[DATASET ROWS]
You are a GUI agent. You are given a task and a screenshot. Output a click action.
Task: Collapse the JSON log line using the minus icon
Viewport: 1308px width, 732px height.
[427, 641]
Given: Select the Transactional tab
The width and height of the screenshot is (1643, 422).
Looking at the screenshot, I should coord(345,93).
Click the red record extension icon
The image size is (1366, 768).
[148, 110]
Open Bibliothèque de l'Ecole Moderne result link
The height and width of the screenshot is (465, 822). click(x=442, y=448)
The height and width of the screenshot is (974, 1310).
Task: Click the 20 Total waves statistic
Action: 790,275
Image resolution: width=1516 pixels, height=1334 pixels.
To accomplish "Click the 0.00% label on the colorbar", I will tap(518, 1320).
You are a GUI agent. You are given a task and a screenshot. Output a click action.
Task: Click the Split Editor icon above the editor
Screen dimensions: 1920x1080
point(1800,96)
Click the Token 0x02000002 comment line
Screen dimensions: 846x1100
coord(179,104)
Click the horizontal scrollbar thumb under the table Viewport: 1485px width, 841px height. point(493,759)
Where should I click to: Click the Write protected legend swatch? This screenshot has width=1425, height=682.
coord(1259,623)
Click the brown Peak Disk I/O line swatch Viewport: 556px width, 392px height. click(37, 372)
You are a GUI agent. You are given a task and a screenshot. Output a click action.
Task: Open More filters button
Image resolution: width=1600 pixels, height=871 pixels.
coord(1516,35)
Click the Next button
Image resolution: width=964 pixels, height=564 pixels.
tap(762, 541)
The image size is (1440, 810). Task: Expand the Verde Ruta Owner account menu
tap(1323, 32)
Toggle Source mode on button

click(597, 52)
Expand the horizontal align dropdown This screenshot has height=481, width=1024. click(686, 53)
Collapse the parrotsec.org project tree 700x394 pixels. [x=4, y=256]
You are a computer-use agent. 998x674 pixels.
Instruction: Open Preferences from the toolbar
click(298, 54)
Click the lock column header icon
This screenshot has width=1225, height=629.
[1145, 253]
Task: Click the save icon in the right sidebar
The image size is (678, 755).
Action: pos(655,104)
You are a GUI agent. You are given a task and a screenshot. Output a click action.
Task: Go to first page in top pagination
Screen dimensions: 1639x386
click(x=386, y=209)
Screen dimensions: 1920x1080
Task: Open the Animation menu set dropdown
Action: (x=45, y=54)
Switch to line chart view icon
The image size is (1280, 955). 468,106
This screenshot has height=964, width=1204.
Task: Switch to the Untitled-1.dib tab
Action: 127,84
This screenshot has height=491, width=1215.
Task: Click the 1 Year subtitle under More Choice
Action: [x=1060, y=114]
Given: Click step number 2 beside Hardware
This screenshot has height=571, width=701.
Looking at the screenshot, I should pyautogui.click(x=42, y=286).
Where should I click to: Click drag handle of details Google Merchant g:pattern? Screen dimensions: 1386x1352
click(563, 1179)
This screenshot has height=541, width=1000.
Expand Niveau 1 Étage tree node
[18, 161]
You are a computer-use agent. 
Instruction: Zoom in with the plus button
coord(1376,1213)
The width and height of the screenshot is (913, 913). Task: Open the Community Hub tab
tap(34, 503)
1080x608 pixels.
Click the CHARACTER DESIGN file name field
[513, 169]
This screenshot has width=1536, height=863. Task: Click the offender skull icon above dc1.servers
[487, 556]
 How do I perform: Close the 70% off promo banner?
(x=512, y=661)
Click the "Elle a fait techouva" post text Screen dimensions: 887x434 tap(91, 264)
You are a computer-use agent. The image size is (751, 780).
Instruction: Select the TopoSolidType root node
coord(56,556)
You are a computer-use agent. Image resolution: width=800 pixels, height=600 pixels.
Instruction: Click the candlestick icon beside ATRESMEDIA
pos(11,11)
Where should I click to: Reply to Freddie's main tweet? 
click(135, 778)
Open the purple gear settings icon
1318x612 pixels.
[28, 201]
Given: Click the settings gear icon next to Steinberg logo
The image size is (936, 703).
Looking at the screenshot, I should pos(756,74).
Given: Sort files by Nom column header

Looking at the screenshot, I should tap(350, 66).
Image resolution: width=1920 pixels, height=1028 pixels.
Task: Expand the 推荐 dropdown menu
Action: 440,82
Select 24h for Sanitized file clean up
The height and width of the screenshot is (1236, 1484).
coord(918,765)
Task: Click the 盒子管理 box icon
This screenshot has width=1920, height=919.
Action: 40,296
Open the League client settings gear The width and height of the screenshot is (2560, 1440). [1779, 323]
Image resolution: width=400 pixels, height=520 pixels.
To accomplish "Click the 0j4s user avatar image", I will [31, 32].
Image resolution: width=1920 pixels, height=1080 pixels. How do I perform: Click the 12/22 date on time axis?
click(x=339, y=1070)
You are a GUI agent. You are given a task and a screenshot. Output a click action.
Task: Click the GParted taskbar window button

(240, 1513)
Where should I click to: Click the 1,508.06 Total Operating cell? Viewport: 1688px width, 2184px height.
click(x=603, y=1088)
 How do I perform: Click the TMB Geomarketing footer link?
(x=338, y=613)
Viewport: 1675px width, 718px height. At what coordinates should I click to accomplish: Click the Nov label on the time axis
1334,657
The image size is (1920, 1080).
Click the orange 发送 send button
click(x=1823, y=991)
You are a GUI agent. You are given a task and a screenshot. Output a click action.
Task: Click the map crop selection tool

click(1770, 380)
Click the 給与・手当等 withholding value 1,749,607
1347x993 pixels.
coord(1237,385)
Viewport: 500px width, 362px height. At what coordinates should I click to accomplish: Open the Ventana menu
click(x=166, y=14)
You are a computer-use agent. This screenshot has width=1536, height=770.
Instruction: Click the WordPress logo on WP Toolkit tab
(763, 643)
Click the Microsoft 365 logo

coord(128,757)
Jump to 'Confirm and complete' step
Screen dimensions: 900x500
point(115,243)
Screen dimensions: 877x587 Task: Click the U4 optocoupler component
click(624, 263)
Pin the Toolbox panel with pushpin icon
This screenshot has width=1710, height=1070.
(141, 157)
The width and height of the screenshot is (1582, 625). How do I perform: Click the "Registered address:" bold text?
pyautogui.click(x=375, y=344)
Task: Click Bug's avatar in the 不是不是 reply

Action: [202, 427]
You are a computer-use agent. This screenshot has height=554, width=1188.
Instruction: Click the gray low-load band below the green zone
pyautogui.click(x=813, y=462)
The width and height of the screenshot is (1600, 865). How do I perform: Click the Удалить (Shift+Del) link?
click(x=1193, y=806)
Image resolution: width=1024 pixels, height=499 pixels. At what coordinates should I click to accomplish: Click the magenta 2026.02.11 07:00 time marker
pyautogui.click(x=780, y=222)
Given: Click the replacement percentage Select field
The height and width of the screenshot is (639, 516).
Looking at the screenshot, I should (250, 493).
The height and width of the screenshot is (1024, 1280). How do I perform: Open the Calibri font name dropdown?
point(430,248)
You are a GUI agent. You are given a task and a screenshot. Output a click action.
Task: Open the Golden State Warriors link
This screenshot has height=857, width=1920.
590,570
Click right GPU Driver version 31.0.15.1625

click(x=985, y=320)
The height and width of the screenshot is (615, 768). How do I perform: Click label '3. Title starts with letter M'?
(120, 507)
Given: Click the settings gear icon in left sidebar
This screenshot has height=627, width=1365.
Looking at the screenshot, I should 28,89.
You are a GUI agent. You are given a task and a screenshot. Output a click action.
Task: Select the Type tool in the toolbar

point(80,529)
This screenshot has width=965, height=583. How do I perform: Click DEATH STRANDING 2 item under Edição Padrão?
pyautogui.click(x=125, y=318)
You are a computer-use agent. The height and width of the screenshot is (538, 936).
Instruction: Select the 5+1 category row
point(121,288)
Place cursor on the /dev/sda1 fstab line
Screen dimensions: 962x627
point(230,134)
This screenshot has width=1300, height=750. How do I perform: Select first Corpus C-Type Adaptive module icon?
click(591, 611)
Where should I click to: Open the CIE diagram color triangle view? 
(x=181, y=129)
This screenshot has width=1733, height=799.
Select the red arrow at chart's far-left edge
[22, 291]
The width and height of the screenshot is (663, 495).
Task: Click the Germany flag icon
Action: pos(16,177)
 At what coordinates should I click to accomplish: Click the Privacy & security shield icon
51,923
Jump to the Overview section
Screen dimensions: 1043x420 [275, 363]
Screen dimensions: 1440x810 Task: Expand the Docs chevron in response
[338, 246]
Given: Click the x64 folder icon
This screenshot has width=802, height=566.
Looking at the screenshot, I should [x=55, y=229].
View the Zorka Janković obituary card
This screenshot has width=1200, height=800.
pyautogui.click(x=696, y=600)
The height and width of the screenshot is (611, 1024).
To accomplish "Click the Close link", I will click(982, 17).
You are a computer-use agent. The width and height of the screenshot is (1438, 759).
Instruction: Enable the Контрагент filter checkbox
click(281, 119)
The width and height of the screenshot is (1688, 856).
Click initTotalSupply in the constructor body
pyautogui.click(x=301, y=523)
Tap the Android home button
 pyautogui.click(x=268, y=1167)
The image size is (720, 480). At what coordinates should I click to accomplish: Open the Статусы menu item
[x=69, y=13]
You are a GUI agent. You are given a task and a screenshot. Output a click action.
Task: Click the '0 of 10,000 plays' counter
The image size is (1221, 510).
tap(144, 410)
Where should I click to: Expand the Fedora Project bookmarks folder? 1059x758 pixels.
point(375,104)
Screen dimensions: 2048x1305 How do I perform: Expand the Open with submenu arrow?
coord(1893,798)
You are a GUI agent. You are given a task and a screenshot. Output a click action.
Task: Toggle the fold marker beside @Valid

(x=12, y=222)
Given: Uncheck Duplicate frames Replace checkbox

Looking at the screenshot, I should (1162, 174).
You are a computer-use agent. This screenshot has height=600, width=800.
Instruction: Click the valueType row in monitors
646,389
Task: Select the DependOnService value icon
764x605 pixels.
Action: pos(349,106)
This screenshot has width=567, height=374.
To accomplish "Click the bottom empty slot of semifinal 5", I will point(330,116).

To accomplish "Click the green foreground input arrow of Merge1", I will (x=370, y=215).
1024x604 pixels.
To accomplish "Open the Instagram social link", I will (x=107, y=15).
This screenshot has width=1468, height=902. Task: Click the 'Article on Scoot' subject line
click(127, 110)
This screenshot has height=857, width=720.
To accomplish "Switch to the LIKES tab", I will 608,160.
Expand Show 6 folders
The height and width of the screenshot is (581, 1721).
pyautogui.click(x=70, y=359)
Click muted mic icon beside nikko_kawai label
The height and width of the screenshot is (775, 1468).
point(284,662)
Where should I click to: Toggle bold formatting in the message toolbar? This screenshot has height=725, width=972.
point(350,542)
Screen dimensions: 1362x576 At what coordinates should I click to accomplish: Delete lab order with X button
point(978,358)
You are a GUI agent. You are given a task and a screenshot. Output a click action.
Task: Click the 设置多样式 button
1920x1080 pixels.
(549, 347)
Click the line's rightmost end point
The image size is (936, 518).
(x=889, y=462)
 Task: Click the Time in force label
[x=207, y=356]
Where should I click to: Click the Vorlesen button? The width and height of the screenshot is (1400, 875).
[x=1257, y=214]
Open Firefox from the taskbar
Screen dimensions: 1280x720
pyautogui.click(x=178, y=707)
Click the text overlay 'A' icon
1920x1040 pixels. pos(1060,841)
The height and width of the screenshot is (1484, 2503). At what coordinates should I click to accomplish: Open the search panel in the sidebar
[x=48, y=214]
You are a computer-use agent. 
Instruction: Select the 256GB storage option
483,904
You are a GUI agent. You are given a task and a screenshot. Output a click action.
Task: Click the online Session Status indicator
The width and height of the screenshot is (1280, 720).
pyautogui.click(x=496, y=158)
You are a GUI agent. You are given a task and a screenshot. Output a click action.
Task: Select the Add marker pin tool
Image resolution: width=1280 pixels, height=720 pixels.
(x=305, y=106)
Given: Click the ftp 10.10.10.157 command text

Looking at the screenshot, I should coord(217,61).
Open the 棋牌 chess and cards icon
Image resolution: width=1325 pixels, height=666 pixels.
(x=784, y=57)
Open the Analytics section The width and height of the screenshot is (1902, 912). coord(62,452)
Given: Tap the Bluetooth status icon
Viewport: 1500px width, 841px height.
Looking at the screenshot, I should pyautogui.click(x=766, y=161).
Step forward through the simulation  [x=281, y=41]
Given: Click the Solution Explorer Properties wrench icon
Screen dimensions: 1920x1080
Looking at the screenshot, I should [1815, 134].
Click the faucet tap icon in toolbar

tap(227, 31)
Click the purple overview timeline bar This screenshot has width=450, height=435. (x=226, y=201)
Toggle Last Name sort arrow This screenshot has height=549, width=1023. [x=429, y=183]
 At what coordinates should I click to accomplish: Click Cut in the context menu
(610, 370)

[SET EXERCISE] Reproduce the items from the beginning through the line containing "coord(1259,623)", inclusive, changing "Viewport" to "Display" and leaving everything else unaltered.

[CORRECT OUTPUT]
You are a GUI agent. You are given a task and a screenshot. Output a click action.
Task: Collapse the JSON log line using the minus icon
Display: 1308px width, 732px height.
[427, 641]
Given: Select the Transactional tab
The width and height of the screenshot is (1643, 422).
Looking at the screenshot, I should coord(345,93).
Click the red record extension icon
The image size is (1366, 768).
[148, 110]
Open Bibliothèque de l'Ecole Moderne result link
The height and width of the screenshot is (465, 822). click(x=442, y=448)
The height and width of the screenshot is (974, 1310).
Task: Click the 20 Total waves statistic
Action: 790,275
Image resolution: width=1516 pixels, height=1334 pixels.
To accomplish "Click the 0.00% label on the colorbar", I will tap(518, 1320).
You are a GUI agent. You are given a task and a screenshot. Output a click action.
Task: Click the Split Editor icon above the editor
Screen dimensions: 1920x1080
point(1800,96)
Click the Token 0x02000002 comment line
Screen dimensions: 846x1100
coord(179,104)
Click the horizontal scrollbar thumb under the table Display: 1485px width, 841px height. point(493,759)
Where should I click to: Click the Write protected legend swatch? This screenshot has width=1425, height=682.
coord(1259,623)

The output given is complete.